►
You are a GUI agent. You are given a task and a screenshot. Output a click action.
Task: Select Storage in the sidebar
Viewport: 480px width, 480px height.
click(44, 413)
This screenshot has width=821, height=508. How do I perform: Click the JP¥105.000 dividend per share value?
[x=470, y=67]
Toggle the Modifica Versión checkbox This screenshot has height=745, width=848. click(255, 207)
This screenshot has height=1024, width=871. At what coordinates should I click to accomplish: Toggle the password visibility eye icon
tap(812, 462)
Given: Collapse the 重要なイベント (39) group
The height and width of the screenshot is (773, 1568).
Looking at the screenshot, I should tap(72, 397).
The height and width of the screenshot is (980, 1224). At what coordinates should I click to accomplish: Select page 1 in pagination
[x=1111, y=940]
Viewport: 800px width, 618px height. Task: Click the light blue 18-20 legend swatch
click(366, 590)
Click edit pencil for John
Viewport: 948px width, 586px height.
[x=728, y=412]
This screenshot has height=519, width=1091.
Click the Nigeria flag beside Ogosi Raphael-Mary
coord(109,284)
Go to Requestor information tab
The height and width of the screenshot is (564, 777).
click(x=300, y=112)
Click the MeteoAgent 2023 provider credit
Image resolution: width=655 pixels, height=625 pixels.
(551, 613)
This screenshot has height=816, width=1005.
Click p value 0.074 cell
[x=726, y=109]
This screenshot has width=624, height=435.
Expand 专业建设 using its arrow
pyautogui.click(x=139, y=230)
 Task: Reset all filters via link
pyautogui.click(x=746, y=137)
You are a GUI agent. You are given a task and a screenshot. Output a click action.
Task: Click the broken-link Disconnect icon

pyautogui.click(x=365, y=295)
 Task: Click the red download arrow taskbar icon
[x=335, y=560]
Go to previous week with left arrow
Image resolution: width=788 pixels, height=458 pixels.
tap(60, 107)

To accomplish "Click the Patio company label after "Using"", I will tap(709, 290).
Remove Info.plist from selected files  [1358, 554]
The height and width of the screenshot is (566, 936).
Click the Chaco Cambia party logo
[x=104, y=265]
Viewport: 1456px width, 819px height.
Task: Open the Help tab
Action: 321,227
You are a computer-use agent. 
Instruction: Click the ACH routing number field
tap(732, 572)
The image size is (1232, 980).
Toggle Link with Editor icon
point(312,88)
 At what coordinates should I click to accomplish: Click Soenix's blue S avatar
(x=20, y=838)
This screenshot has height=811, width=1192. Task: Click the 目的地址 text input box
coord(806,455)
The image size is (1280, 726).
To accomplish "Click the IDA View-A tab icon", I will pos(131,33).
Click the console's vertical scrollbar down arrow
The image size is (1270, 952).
◄
Rewrite the entries from the start through the line with "click(366, 590)", replacing "Viewport" with "Display" and leaving everything else unchanged.

You are a GUI agent. You are given a task and a screenshot. Output a click action.
Task: Select Storage in the sidebar
Display: 480px width, 480px height.
click(44, 413)
This screenshot has width=821, height=508. How do I perform: Click the JP¥105.000 dividend per share value?
[x=470, y=67]
Toggle the Modifica Versión checkbox This screenshot has height=745, width=848. click(255, 207)
This screenshot has height=1024, width=871. At what coordinates should I click to accomplish: Toggle the password visibility eye icon
tap(812, 462)
Given: Collapse the 重要なイベント (39) group
The height and width of the screenshot is (773, 1568).
Looking at the screenshot, I should tap(72, 397).
The height and width of the screenshot is (980, 1224). At what coordinates should I click to accomplish: Select page 1 in pagination
[x=1111, y=940]
Display: 800px width, 618px height. Task: Click the light blue 18-20 legend swatch
click(366, 590)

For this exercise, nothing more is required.